Novas Histórias do Tempo da Velha Escola (MCCXCIII)

Pocinhos do Rio Verde, 12 de julho de 2043

Fui em romagem ao lugar onde, há 67 anos, o projeto Fazer a Ponte nasceu. Depois, passei o rio e subi a encosta de Negrelos, para visitar o novo edifício da Ponte. No hall de entrada, um pequenito de uns três ou quatro anos me pergunta:

“Quer ver a nossa escolinha? Quer que eu mostre?”

As crianças da Ponte eram cicerones dos visitantes. Tudo mostrava e explicavam às visitas. Dei um beijinho ao miúdo, agradeci e ia dizer-lhe que já conhecia a escola, quando a Dona Helena se aproximou:

“Ó, Professor, por aqui? O que o traz por aqui?”

Apercebendo-se de que a criança continuava a fitar-me com curiosos olhos, a Dona Helena perguntou:

“Sabes quem é este senhor?”

“Não sei.”

“É o Professor Zé.”

“Ah! Sei. Foi professor do meu avô.”

 A vida é uma breve aventura. Na minha provecta idade, sinto que o tempo foge, enquanto a eternidade avança, se aproxima o tempo de partir. Houve um tempo em que eu evitava perguntar por onde andariam os amigos.

“Tens visto a Margarida?”

“Morreu. Há já uns dois meses. Não sabias?”

Não sabia. Só no tempo das redes sociais as desditosas notícias chegavam quase no momento da ocorrência. O amigo Brandão falecera. Com ele estivera, antes que a leucemia o minasse. Conversamos sobre a sua visita ao Rubem, pouco tempo antes de esse amigo comum partir para a eternidade.

No reatar de mais um período de tratamento, nos enviava palavras feitas de cansaço:

“GENTE AMIGA DE PERTO E DE LONGE,

Agora que posso estar por um pouco mais de tempo sentado diante do computador, escrevo a vocês de forma mais completa.

Há pouco mais de um mês voltei do hospital (e da UTI) para casa. Estive lá cerca de dois meses, deitado em uma cama e tomando uma quimioterapia que para dar conta de minha leucemia, quase me leva também.

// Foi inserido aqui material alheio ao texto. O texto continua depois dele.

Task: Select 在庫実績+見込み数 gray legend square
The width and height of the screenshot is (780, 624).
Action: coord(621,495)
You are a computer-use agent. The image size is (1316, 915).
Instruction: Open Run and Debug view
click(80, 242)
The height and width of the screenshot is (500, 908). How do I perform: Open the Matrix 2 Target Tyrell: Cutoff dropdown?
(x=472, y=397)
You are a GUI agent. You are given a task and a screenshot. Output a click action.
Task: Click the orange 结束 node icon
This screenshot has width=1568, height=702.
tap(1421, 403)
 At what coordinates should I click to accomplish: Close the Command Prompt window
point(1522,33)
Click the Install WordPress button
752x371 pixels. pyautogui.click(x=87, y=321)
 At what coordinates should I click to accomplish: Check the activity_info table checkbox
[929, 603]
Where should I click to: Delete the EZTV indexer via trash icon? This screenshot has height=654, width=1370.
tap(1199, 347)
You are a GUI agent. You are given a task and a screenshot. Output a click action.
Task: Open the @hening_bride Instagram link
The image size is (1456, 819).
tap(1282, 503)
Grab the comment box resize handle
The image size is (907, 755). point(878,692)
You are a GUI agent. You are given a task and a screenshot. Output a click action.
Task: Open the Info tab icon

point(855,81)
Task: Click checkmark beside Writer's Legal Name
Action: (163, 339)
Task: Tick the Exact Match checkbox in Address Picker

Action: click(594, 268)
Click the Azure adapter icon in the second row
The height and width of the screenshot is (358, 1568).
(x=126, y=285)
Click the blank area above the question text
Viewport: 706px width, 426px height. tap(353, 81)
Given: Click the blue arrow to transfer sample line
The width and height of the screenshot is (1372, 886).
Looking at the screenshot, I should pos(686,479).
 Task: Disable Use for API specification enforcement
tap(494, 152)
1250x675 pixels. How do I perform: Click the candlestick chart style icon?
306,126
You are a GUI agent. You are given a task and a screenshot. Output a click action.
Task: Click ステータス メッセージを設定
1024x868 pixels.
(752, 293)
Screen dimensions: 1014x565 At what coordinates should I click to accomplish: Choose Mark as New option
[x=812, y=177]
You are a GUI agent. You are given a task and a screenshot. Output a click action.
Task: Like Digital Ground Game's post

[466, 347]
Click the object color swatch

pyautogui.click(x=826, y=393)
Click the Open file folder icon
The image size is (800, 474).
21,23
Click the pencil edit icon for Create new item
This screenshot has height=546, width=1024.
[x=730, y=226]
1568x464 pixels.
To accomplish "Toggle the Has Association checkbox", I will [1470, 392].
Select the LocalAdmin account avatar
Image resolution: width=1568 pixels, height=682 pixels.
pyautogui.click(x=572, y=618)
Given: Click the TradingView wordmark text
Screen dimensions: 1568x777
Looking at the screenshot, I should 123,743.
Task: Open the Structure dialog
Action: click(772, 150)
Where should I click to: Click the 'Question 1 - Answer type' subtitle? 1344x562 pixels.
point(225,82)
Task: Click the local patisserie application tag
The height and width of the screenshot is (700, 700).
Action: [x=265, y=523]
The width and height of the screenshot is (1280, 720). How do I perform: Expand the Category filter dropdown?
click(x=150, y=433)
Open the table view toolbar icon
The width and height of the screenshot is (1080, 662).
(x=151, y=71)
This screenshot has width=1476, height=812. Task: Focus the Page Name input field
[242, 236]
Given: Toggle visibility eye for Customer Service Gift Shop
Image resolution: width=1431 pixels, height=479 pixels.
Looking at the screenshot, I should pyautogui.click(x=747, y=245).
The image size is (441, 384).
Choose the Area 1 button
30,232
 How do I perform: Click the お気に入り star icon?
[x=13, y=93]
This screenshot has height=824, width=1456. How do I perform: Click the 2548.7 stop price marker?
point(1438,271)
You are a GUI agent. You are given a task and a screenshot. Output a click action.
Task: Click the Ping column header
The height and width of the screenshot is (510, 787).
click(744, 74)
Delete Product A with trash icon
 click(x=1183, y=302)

Estou 20 quilos mais magro, alguns meses (que parecem anos) mais velho e muito enfraquecido. Um terapeuta me ajuda a recuperar movimentos. Estou precisando reaprender quase tudo o que pensei que já sabia: andar, comer, escovar os dentes, escrever, etc.

Em casa, estou entre a cadeira de rodas e o andador. Espero voltar a caminhar com bengala logo. Uma caminhada em casa, de 20 metros me cansa mais do que quando eu (andarilho inveterado) passava dias entre trilhas. Eu, que escalei o Dedo de Deus, participei da equipe de conquista do Paredão Baden-
Powell e fiz o Caminho de Santiago. Sendo eu um frequentador de acidentes graves e de cirurgias, acho que haver chegado à esta idade é uma bênção, se não for um milagre.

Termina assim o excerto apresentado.